Now comes 6:00 and the bosses start trickling in. My machine is the first one they come to, it being a new job and all. Right off the hop, they start b*tching about how I’m packing the parts. I’ve been there five years; I’m not worried about their complaints anymore. I’m following the instructions I’ve been given, if those instructions are in error, then it is someone else’s problem.

When 7:00 rolls around, the day shiftless worker finally wandered over, realized it was a new job, and whined about having to learn it during the five-minute handover, which they’ve wasted two or three minutes of.  I smiled unsympathetically, handed them the written work instructions, demonstrated a few cycles, and told them that I got there fifteen minutes early to learn the job.

Then I walked away.

Failure to plan on your part does not constitute an emergency on my part.

Friday, they put me back on the new job, but at about midnight gave me a different new temp to train. Temps run the gamut of sharp as a tack to about as sharp as a cotton ball; this one was more toward the cotton ball part of the spectrum. I persevered though and brought him to something resembling competent on the job. In the middle of this, the straw boss stood in the aisle and shouted an unnecessary question about how I was training.

That’s two things that p*ss me off right there. Standing in the aisle and shouting a question over the noise of the machinery and asking a stupid question. I’m going to have sharp words with them one of these days. I made a reply that I will admit was a bit terse. The straw boss snarked, “Don’t snap at me…”, looked at my face, got quiet, turned and walked away.

I was then told to cover two breaks plus my own and report to a different machine, which had to be started up for me to run. When I got there, I ran it for less than an hour before it was shut down again. I was told to take my break first, then go to yet a third machine, relieve that operator for their second break and they would be reassigned for the remainder of the night. That’s typical Friday fuss.

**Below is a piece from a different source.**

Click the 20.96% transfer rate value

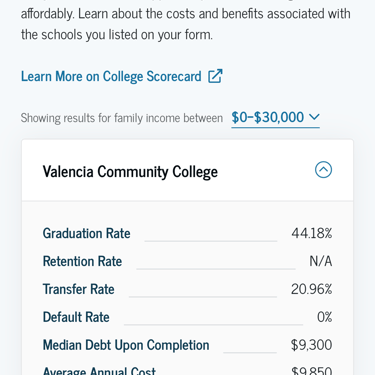pyautogui.click(x=311, y=289)
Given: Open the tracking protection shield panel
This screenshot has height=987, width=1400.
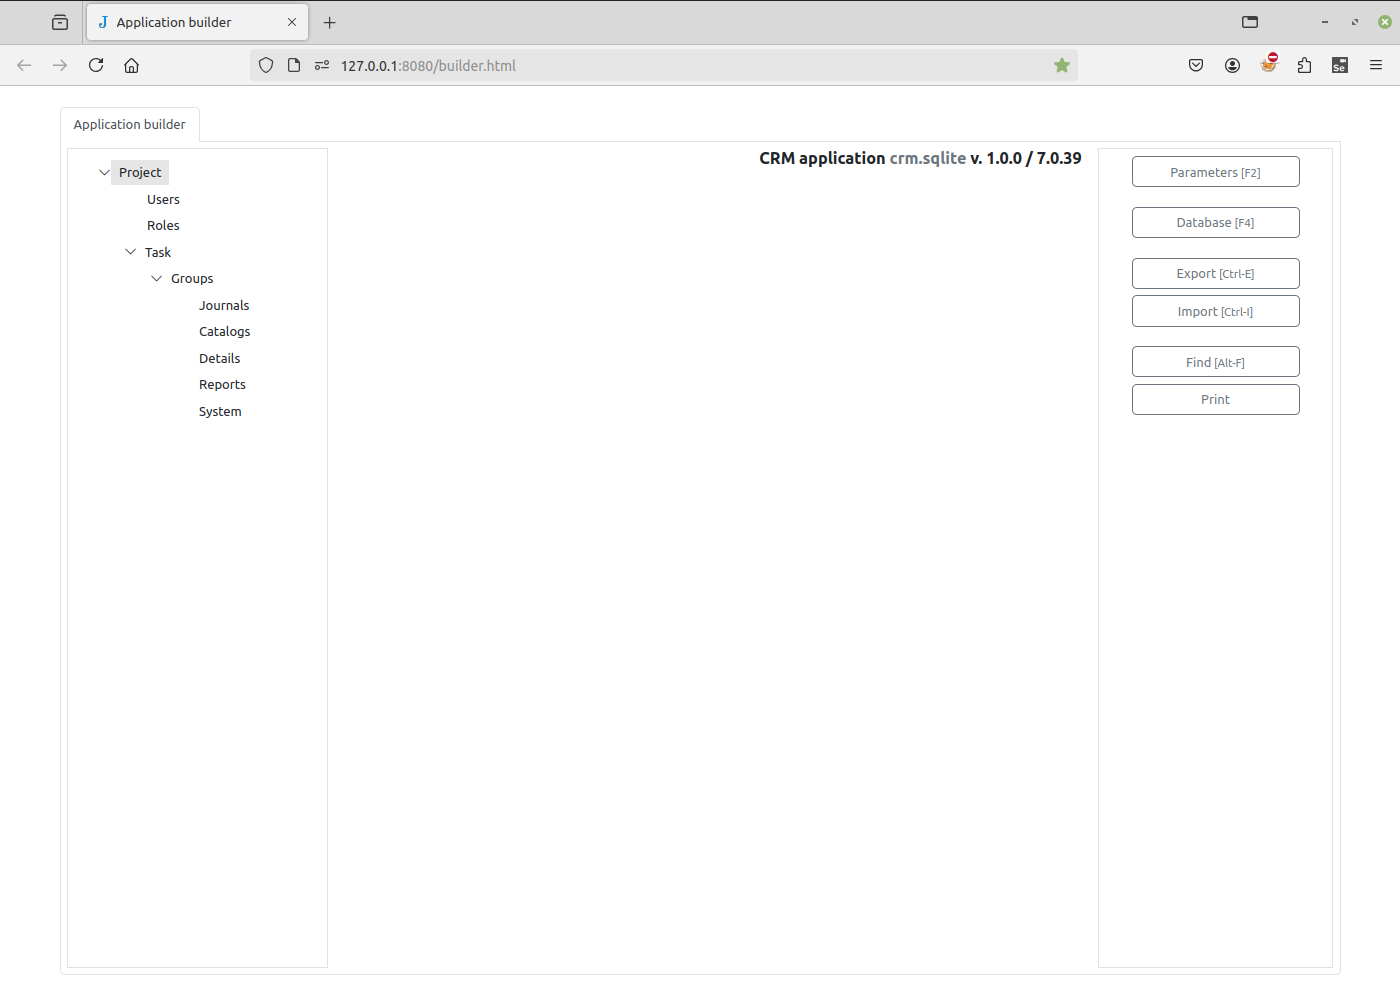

At 5:00-ish in the morning I had to have a potty break, and it wasn’t a machine where one can nip off for a quick moment, then come back and catch up. Now the proper procedure in these cases is actually to flag down the QA, a set up technician, or the supervisor, inform them of your need and they will find an operator to take over while you’re gone. Usually though, you just grab someone who can cover you for a couple of minutes, go do your business, come back and thank them, and carry on.

Casting my eyes around, I spot the QA operator performing scheduled checks, flag them down, etc. While I was gone, the reliever inexplicable bungled a job I know they’ve done numerous times. I got back and two cycles in, noticed the problem and warned the packer of it. Now we have to examine all the parts in the pipeline to weed out the botched ones, take them out of the system, list them as scrap, and keep up with a machine on automatic continuing to pump out new parts.

I had barely achieved equilibrium again when the supervisor pro-tem arrived on his rounds and noticed all these new scrap parts. I do not exaggerate when I say that he shrieked. I then had to explain who, when, why, and how these numerous parts had been fouled up, while still keeping up to the machine. He took a swipe at me, stormed away to berate the guilty party, stormed back to berate me, and was less than pleased when I told him that I had followed procedure in getting a relief operator; that meant he had to apologize for the second swipe.

Saturday morning shut down is always welcomed. This week I welcomed it a bit more than usual.